Assigned task
For the blog post on pandemic life and cooking below, decide whether each statement agrees with it, answering yes or no and quoting the deciding words: (a) The writer spent a week in a local Premier Inn. (b) The Emilia-style ragu variant needs four hours of simmering. (c) The writer had a clear lateral flow test before a birthday meal with parents.

Document excerpt
::::::
So, I vanished for a bit (Confined Cocktails excepted). I got desperate about downstairs builders and spent a week in the local Premier Inn, eating Christmas cake and Wensleydale in lieu of actual meals, and wandering into town to go to the theatre and a concert for my birthday. I also lost a lot of hours to doomscrolling for omicron info, despite all of us knowing there's no news yet, and looking for it does not make the pandemic pass faster.
Plus... now I'm back home, and I got pinged because of said theatring and well, living in the pandemic is just GRATE. I'm extremely glad I had a clear lateral flow before seeing my parents for a birthday meal, and now we wait for PCR joy to see whether there's a reason to worry retrospectively. It's so different from the pingdemic of the midsummer, where I just keep buggering on until informed otherwise. Tricky.
Luckily, I am stocked to the gunnels. It's meat week and I seem to have gone a bit overboard despite knowing this is a time when people pop up with a zillion exciting chances to go out for the evening. It's slow-cooking stuff and it is keeping me warm amidst the onset of winter and bad news and such.
One from Rachel Roddy's A-Z of pasta, of course - this is a variant of ragu, Emilia-style. Lots of chicken livers in the meat, and bechamel added into the mix which gives it huge richness. It doesn't need 4 hours of simmering like my main ragu recipe, and I thank it for that.
::::::
Information supplied
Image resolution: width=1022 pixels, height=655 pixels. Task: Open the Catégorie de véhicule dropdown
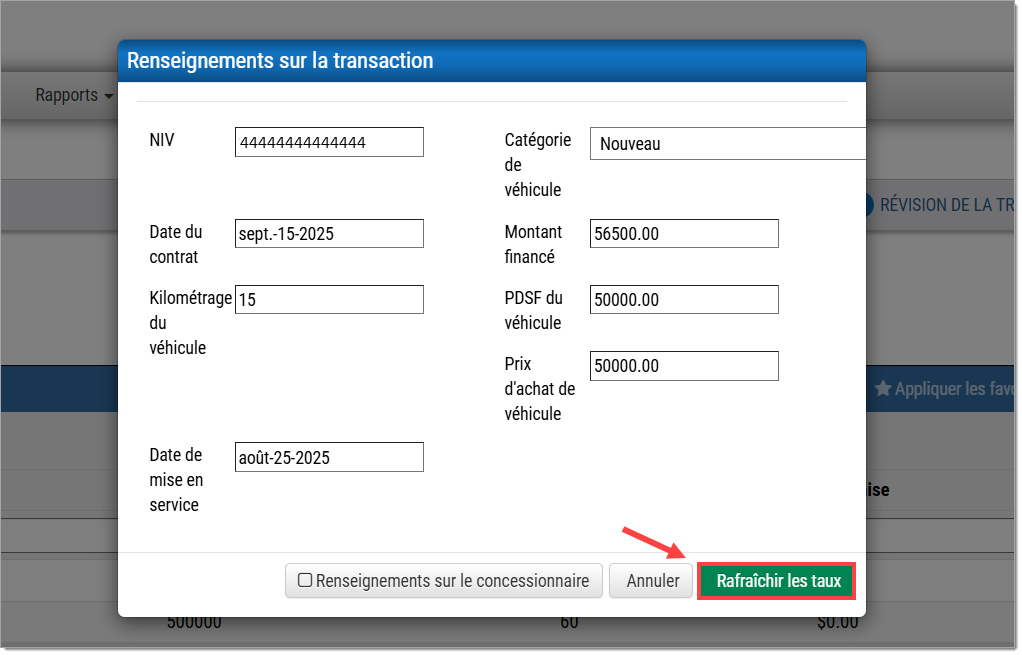tap(727, 144)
::::::
Answer space
(a) Yes: "spent a week in the local Premier Inn"
(b) No: "It doesn't need 4 hours of simmering like my main ragu recipe"
(c) Yes: "I had a clear lateral flow before seeing my parents for a birthday meal"